Yes, first a normal initialisation, then the neat trick of putting the screen address in a0, followed up by putting the background black and clearing the screen. Then, a main routine, the question here is why I didn’t I use the $70 as described in tutorial 9. The reason is a bit farfetched, but valid. Because of the random loops, there is a theoretical possibility of the main routine taking longer than 1/50th of a second, it’s virtually impossible, but it could happen. If this were to happen, the $70 vector would be called while the previous one were still being executed, resulting in a crash. With the method I use here, however, there is no danger of a crash.

Obtaining the X coordinate, as described above, only new thing is storing the coordinate in d7. This is because the coming random trap for the Y coordinate will destroy everything in register d0, and then some, register d7 however, is safe. Same goes for the Y coordinate. Finally, the colour value is obtained, and moved over to d2, then the X and Y coordinates are moved into their respective registers. These registers could be anything, or a variable or whatever storage possibility, but the putpixel routine is designed to have the X coordinate in d0 and the Y coordinate in d1, so this is how it’s supposed to be. After the screen address has been put in a0, all is set for the putpixel call.

The putpixel routine is exactly as described above, so nothing new there. Signing off with a check for a pressed spacebar, and that concludes the program. Note how I put the putpixel routine in its own subroutine, instead of including it in the main program, which could also have been done. This results in tidier code, the downside being that it takes more time to execute, but time is no issue here.

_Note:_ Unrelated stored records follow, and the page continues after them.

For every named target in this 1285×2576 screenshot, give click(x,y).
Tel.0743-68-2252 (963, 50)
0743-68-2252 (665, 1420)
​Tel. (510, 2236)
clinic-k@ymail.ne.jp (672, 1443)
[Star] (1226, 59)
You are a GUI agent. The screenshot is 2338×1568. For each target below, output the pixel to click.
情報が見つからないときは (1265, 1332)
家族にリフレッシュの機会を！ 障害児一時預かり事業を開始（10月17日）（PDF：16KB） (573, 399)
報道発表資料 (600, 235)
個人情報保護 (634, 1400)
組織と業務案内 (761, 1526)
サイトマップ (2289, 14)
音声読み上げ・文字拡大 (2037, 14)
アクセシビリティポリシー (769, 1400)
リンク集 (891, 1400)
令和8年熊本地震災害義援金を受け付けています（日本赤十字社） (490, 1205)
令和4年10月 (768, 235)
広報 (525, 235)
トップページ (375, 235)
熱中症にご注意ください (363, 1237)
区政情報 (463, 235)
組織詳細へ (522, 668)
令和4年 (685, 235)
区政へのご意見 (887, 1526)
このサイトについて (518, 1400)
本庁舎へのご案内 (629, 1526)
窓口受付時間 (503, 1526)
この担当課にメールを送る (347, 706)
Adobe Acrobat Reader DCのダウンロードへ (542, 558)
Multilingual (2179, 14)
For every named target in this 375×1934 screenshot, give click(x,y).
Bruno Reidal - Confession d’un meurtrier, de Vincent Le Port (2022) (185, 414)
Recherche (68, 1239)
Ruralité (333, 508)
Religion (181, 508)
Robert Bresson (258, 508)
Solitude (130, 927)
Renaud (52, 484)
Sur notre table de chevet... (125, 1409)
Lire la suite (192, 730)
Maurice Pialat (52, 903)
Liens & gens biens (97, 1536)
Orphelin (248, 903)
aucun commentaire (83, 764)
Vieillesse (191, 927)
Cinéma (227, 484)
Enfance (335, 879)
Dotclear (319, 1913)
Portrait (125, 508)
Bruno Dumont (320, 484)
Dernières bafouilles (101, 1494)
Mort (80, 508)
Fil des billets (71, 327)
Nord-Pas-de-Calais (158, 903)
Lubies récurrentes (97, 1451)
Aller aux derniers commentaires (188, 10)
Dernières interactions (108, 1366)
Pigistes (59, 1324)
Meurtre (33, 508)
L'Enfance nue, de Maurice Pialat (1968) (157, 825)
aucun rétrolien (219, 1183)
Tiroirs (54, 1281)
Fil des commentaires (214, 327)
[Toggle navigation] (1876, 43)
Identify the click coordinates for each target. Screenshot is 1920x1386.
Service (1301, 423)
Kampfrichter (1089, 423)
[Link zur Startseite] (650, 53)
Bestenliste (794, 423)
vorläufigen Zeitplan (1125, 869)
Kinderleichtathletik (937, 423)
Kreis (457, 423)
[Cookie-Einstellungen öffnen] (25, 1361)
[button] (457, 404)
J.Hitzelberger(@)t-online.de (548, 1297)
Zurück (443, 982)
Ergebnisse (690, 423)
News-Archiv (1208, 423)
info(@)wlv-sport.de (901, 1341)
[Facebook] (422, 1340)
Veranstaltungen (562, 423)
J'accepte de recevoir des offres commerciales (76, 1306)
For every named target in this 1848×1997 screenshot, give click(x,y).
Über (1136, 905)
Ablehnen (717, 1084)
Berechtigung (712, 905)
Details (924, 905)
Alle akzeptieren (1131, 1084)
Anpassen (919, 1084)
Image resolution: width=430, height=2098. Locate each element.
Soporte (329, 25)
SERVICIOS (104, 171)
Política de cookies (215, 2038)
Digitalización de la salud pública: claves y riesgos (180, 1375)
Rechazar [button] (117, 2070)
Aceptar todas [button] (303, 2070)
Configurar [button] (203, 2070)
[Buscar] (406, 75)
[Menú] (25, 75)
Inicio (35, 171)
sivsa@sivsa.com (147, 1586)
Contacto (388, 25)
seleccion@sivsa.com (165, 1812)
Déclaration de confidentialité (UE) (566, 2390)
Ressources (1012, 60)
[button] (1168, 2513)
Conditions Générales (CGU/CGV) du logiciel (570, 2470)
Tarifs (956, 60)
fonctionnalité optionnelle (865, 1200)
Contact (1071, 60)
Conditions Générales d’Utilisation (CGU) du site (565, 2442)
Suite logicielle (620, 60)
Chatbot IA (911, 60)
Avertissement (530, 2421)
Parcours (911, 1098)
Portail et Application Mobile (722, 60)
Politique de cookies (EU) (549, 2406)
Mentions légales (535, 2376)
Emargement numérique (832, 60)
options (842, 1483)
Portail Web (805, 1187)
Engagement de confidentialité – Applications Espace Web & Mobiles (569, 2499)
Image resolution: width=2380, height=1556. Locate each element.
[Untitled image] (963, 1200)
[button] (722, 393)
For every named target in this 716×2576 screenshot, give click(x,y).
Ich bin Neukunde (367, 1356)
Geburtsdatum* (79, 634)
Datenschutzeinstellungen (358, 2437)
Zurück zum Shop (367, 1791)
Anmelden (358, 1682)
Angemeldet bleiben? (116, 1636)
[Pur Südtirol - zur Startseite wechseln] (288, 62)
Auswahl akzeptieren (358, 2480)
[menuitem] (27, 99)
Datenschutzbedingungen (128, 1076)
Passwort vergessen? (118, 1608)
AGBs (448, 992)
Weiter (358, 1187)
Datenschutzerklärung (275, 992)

Speaking of time, I actually think that I’ll fill up some space here with a bit on optimisation, something that will have to come one day or another anyway. There are two multiplications and one division in the putpixel routine, horrible. These can be replaced with shift instructions, but it’s a bit tricky. Each shift either doubles or halves the value in the register. So how do we do a multiplication of 160 and a division by 16, where we also keep the remainder?

First, the Y part; here, we want to have a result equalling d1 × 160. 160 is not a value you may shift by, since all shift will produce multiplication results of 2, 4, 8, 16, 32, 64, 128, 256 and so on. However, 128 + 32 = 160, the value we want to multiply with, and when things come to multiplication, we are allowed to split the multiplication in two and add the result; d1 × 160 = d1 × 32 + d2 × 128. All we have to do is copy our Y coordinate into another register, shift one register with 5 (multiplication of 32), shift the other with 7 (multiplication of 128) and add the results together.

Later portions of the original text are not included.